-- PROMPT --
Write out exactly the lines below that run from the one containing "Task: Click the 1,876 / 12% result" through the one containing "The image size is (773, 435).", both included, with no other lines.

Data records:

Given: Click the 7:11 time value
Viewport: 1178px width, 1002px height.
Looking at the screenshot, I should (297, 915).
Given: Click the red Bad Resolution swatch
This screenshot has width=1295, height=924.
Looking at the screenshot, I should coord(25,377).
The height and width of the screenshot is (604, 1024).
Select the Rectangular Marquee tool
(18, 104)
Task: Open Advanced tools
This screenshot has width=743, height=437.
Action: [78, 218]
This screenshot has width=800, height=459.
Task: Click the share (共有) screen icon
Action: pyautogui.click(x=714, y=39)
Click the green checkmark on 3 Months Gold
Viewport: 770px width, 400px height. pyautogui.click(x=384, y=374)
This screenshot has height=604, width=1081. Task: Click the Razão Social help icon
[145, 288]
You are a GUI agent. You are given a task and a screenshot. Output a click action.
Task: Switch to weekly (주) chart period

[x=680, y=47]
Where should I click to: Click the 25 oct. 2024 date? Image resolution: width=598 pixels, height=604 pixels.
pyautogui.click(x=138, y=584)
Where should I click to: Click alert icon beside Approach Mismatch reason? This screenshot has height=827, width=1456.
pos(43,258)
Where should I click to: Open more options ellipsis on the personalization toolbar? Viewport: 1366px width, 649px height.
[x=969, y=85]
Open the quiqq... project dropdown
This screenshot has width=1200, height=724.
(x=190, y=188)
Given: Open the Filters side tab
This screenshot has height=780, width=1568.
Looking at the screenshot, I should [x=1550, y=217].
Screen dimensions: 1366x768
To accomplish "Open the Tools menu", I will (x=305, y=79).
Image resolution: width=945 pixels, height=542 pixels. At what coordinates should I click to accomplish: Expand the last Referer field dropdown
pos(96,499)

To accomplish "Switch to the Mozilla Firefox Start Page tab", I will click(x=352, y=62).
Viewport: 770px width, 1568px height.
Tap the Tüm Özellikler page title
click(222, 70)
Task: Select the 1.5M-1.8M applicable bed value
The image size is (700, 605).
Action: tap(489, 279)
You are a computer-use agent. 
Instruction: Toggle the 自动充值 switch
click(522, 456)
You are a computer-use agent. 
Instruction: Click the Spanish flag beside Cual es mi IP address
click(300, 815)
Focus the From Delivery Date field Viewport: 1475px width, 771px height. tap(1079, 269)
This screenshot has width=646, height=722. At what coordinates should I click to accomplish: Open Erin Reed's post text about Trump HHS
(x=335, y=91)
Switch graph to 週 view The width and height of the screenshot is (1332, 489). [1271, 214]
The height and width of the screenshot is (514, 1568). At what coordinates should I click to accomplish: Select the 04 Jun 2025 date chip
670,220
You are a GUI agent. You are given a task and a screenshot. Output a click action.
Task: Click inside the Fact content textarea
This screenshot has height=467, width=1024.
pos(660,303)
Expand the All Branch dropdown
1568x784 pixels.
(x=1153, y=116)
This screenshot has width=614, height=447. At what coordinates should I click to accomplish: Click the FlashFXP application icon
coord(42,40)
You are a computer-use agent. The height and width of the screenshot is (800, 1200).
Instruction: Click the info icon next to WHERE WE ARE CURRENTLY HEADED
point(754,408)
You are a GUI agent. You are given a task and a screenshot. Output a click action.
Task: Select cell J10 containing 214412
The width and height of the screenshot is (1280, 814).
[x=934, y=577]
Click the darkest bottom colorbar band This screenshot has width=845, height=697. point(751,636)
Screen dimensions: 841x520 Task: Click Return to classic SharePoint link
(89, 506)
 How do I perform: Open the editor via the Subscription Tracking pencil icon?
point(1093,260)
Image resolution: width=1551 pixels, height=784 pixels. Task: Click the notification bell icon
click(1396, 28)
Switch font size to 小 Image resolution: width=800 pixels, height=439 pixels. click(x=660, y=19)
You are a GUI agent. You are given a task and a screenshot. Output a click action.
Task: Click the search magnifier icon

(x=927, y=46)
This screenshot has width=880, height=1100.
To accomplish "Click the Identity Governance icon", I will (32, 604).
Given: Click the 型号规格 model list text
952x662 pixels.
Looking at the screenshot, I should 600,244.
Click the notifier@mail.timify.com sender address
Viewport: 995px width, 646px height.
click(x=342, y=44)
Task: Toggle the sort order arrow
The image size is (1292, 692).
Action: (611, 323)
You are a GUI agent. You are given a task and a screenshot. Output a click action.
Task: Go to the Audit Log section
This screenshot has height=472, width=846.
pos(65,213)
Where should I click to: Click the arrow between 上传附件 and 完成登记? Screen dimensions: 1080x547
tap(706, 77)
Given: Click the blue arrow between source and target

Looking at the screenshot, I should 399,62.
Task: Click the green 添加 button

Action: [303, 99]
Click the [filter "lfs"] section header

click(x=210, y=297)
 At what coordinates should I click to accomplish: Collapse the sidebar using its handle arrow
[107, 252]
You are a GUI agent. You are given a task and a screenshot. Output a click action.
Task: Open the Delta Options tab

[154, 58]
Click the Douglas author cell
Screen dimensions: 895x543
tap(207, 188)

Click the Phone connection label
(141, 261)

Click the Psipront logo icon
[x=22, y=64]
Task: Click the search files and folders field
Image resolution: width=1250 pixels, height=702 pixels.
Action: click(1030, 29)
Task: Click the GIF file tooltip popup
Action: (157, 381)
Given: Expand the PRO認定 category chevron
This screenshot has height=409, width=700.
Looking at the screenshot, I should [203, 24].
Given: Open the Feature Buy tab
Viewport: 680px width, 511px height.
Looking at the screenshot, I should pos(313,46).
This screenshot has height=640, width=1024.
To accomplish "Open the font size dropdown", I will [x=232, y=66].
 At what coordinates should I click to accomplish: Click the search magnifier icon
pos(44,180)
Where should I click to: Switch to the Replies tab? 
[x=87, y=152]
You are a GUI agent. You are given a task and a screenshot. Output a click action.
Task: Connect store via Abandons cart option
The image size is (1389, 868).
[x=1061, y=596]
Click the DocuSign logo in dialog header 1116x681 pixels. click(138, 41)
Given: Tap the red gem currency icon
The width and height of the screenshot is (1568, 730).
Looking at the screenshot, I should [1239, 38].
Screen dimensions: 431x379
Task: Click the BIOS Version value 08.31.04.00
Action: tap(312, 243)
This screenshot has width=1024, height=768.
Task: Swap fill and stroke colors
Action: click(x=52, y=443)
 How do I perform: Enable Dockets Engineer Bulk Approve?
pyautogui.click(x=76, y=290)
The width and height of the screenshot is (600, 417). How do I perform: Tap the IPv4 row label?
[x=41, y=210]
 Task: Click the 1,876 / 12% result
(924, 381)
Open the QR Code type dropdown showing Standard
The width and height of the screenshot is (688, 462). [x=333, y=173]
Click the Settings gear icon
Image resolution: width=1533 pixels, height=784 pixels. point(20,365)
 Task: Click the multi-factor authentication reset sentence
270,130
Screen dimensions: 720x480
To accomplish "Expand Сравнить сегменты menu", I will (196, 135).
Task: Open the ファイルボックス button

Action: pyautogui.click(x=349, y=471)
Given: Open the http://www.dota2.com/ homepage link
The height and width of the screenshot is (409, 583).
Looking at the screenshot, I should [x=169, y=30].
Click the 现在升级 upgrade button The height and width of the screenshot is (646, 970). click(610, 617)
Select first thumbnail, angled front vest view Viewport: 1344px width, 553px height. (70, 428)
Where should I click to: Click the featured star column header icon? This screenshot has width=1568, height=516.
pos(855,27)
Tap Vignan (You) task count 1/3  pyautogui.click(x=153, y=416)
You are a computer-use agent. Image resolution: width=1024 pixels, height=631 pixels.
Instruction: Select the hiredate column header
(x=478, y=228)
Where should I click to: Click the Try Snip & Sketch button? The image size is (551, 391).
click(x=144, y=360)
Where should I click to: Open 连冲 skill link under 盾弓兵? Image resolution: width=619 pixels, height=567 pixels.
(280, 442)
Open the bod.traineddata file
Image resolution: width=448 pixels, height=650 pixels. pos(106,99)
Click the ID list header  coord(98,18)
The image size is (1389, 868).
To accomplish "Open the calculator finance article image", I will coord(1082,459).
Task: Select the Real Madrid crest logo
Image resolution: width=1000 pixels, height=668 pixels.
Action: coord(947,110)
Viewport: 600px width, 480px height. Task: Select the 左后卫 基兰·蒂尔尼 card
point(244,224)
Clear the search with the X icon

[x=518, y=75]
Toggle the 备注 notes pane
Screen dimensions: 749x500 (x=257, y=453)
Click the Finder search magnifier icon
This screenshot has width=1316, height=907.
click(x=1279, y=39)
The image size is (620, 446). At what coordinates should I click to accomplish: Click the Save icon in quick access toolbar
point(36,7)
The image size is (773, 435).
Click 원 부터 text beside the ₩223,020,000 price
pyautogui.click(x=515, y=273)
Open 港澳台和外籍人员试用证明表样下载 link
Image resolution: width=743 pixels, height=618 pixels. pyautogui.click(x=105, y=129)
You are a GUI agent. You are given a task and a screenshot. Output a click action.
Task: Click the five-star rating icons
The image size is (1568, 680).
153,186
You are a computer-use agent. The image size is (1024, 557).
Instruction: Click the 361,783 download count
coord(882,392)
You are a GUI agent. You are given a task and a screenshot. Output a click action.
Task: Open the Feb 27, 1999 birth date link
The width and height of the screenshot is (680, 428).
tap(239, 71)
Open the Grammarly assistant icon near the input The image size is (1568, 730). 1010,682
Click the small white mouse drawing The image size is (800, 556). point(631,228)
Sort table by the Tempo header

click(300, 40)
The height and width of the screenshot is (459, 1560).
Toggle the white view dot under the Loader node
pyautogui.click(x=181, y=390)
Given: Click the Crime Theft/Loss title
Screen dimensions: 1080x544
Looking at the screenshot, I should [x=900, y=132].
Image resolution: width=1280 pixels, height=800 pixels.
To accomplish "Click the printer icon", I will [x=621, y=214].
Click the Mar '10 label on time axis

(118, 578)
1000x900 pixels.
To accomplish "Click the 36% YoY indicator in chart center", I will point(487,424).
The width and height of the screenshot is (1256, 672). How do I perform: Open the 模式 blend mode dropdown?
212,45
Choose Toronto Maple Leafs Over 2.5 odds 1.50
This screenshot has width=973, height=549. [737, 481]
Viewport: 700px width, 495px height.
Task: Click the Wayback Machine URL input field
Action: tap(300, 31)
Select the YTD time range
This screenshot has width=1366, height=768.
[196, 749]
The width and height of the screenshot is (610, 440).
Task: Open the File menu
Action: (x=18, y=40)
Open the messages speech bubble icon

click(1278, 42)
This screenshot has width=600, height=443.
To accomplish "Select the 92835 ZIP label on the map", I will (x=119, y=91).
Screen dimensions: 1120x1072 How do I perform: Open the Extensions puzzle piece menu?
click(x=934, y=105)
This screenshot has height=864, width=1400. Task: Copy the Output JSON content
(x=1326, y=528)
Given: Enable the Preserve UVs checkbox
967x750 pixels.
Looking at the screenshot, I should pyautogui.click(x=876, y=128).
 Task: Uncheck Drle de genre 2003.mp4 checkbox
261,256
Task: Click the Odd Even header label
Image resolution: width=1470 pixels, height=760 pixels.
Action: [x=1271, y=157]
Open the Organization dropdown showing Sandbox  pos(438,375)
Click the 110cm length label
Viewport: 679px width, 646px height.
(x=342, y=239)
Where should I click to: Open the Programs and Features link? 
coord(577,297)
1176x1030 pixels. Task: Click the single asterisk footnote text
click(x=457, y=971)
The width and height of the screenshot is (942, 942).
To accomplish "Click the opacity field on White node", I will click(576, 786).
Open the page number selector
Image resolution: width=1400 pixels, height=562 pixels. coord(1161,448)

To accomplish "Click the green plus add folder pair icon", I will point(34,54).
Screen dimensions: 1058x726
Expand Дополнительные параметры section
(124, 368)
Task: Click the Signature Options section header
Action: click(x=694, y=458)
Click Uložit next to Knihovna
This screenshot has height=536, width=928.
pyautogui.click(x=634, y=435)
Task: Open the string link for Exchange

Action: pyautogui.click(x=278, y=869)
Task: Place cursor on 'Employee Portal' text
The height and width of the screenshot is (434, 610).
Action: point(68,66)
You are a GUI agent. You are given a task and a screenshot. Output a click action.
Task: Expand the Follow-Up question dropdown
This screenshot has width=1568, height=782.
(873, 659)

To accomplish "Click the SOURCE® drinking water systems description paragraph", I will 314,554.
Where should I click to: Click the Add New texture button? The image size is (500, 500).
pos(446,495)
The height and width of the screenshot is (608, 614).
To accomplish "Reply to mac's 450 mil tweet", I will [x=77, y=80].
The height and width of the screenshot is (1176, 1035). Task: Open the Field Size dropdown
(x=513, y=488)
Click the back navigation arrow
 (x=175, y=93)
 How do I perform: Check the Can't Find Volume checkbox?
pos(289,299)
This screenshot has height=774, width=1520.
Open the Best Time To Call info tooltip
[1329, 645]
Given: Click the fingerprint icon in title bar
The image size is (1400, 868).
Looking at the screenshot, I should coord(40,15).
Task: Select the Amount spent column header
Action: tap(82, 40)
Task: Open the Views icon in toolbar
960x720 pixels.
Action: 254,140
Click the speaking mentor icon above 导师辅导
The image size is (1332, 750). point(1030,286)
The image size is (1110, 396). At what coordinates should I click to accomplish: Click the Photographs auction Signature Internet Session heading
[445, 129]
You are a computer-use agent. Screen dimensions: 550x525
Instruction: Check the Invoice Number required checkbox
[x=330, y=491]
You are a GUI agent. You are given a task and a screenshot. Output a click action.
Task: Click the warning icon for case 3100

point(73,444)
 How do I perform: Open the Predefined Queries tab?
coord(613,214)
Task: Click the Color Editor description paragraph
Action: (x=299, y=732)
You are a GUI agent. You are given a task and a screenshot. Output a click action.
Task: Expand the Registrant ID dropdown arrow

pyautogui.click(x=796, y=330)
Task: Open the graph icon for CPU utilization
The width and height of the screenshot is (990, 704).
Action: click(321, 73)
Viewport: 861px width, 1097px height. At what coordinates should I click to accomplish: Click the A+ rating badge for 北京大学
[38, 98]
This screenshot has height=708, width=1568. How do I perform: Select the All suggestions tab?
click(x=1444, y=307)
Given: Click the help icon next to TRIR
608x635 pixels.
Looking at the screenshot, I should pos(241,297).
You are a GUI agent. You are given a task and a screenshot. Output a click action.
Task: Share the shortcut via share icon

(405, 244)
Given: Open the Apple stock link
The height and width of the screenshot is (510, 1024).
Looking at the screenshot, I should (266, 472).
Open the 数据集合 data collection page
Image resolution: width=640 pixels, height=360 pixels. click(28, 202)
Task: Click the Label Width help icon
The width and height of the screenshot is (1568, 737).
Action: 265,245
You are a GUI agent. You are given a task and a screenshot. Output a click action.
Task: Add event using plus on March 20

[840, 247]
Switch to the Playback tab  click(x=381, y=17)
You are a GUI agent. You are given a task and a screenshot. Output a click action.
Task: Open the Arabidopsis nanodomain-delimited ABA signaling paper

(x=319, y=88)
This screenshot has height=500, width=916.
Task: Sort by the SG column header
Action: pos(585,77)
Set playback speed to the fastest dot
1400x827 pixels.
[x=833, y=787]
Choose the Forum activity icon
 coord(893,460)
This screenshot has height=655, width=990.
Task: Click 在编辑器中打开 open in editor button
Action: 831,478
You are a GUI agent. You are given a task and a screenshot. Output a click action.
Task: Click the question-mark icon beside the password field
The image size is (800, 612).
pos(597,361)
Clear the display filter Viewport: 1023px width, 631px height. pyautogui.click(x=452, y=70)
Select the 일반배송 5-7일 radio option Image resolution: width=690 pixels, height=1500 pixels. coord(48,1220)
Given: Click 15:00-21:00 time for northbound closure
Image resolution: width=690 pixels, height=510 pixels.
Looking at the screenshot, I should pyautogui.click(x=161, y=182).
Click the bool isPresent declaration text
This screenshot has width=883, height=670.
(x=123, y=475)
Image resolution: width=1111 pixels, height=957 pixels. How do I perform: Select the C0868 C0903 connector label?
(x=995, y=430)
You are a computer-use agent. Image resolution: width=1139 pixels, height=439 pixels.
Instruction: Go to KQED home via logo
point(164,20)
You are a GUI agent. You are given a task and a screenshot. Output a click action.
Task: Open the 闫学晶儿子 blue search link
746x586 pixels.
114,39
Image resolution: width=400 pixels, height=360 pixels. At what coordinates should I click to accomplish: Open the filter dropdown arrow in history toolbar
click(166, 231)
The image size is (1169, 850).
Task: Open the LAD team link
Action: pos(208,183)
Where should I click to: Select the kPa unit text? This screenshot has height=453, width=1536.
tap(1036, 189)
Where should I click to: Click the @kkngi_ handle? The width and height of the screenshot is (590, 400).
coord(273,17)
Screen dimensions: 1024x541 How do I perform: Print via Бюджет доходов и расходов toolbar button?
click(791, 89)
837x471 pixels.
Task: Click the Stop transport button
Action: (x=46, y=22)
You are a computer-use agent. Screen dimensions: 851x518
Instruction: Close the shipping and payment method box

-- RESPONSE --
 Task: Click the 1,876 / 12% result
(924, 381)
Open the QR Code type dropdown showing Standard
The width and height of the screenshot is (688, 462). [x=333, y=173]
Click the Settings gear icon
Image resolution: width=1533 pixels, height=784 pixels. point(20,365)
 Task: Click the multi-factor authentication reset sentence
270,130
Screen dimensions: 720x480
To accomplish "Expand Сравнить сегменты menu", I will (196, 135).
Task: Open the ファイルボックス button

Action: pyautogui.click(x=349, y=471)
Given: Open the http://www.dota2.com/ homepage link
The height and width of the screenshot is (409, 583).
Looking at the screenshot, I should [x=169, y=30].
Click the 现在升级 upgrade button The height and width of the screenshot is (646, 970). click(610, 617)
Select first thumbnail, angled front vest view Viewport: 1344px width, 553px height. (70, 428)
Where should I click to: Click the featured star column header icon? This screenshot has width=1568, height=516.
pos(855,27)
Tap Vignan (You) task count 1/3  pyautogui.click(x=153, y=416)
You are a computer-use agent. Image resolution: width=1024 pixels, height=631 pixels.
Instruction: Select the hiredate column header
(x=478, y=228)
Where should I click to: Click the Try Snip & Sketch button? The image size is (551, 391).
click(x=144, y=360)
Where should I click to: Open 连冲 skill link under 盾弓兵? Image resolution: width=619 pixels, height=567 pixels.
(280, 442)
Open the bod.traineddata file
Image resolution: width=448 pixels, height=650 pixels. pos(106,99)
Click the ID list header  coord(98,18)
The image size is (1389, 868).
To accomplish "Open the calculator finance article image", I will coord(1082,459).
Task: Select the Real Madrid crest logo
Image resolution: width=1000 pixels, height=668 pixels.
Action: coord(947,110)
Viewport: 600px width, 480px height. Task: Select the 左后卫 基兰·蒂尔尼 card
point(244,224)
Clear the search with the X icon

[x=518, y=75]
Toggle the 备注 notes pane
Screen dimensions: 749x500 (x=257, y=453)
Click the Finder search magnifier icon
This screenshot has width=1316, height=907.
click(x=1279, y=39)
The image size is (620, 446). At what coordinates should I click to accomplish: Click the Save icon in quick access toolbar
point(36,7)
The image size is (773, 435).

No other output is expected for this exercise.